TASK TO CARRY OUT
Change the records below by replacing "Click" with "Tap" and keeping every other word as it is. Leave out the pictures when you write the records again.

MATERIAL PROVIDED
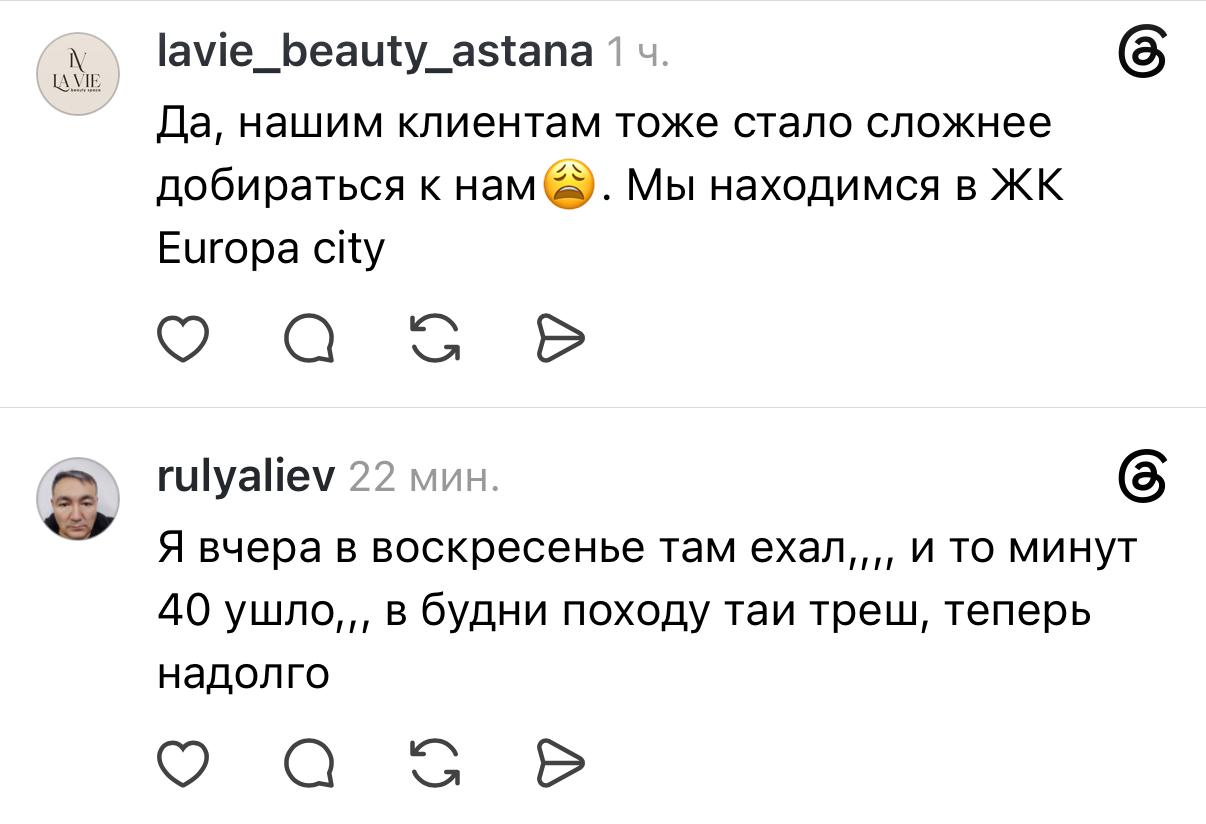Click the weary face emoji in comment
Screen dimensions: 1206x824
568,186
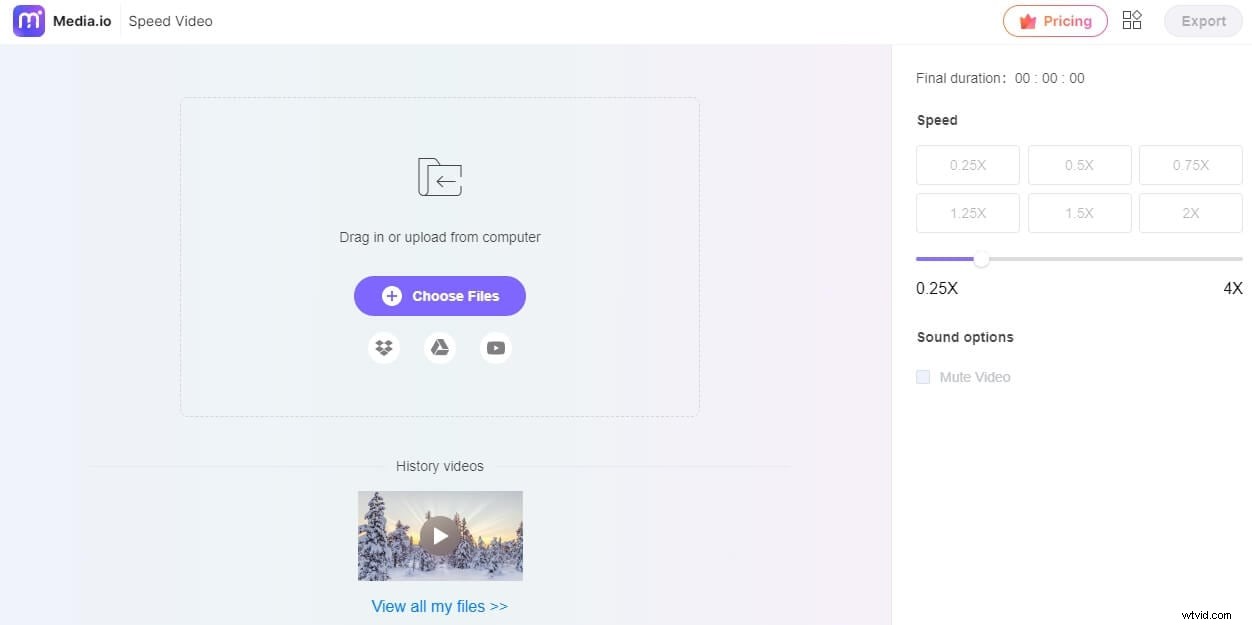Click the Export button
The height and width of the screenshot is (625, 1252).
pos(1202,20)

FINISHED ANSWER
Tap the weary face emoji in comment
Screen dimensions: 1206x824
568,186
Tap the Export button
The height and width of the screenshot is (625, 1252).
pos(1202,20)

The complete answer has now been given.